Characterization of the Key Aroma Compounds in Dog Foods by Gas Chromatography-Mass Spectrometry, Acceptance Test, and Preference Test.

Abstract

Gas chromatography-mass spectrometry (GC-MS) coupled with the acceptance test, partial least-squares regression (PLSR) analysis, validation experiment, and preference test was used to identify the key aroma compounds in dog foods (DFs). Six DFs were evaluated by spraying six palatability enhancers onto a basal DF. The differently flavored palatability enhancers were prepared by the Maillard reaction using different protein sources and reaction conditions. The intake ratios of the six DFs were tested by six adult beagle dogs and were classified into high, medium, and low levels.
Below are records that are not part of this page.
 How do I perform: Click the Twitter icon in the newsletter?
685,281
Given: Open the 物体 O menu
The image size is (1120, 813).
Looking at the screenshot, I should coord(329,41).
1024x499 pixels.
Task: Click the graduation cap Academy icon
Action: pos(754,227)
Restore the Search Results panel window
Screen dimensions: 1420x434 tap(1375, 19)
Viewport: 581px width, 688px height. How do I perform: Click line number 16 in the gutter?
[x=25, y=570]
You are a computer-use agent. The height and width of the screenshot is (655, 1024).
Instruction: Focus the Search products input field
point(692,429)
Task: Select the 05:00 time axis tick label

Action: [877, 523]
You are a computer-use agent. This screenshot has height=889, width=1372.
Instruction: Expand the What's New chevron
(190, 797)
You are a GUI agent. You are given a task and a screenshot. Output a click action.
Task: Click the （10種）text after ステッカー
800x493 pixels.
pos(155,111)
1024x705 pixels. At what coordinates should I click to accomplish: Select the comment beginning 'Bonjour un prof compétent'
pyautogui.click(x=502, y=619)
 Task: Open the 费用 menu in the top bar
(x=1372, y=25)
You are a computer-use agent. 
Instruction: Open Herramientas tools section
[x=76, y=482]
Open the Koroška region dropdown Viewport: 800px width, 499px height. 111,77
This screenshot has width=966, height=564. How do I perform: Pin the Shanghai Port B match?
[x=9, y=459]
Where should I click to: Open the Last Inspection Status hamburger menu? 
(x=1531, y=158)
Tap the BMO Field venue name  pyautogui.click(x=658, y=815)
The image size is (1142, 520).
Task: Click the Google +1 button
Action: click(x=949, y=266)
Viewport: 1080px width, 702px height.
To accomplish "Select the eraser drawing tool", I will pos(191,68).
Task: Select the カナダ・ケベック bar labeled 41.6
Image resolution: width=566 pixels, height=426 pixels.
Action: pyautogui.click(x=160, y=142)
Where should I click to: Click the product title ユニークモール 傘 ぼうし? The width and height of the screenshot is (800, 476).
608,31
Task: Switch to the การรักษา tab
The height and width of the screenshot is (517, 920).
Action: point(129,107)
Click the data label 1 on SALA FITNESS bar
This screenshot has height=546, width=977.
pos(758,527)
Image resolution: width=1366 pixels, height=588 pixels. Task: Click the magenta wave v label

A total of 55 volatile compounds were identified using headspace solid-phase microextraction (HS-SPME) GC-MS. Correlation analysis of the volatile compounds associated with intake ratios using partial least-squares regression (PLSR) found nine significantly positive and three significantly negative compounds that made a significant contribution to the palatability of DFs. Validation tests undertaken by adding three significantly positive compounds, one significantly negative compound, and one nonsignificant compound into the odorless matrix successfully verified the accuracy prediction of the PLSR model. The nine significantly positive compounds were heptanal, nonanal, octanal, (E)-2-hexenal, (E,E)-2,4-decadienal, 2-pentylfuran, 4-methyl-5-thiazoleethanol, 2-furfurylthiol, and (E)-2-decenal. The contributions of nine key aroma compounds were further analyzed by the preference test. (E)-2-decenal, 2-furfurylthiol, and 4-methyl-5-thiazoleethanol showed higher first choice, consumption ratio, and unit contribution rate and were vital to the overall preferred aroma of DFs.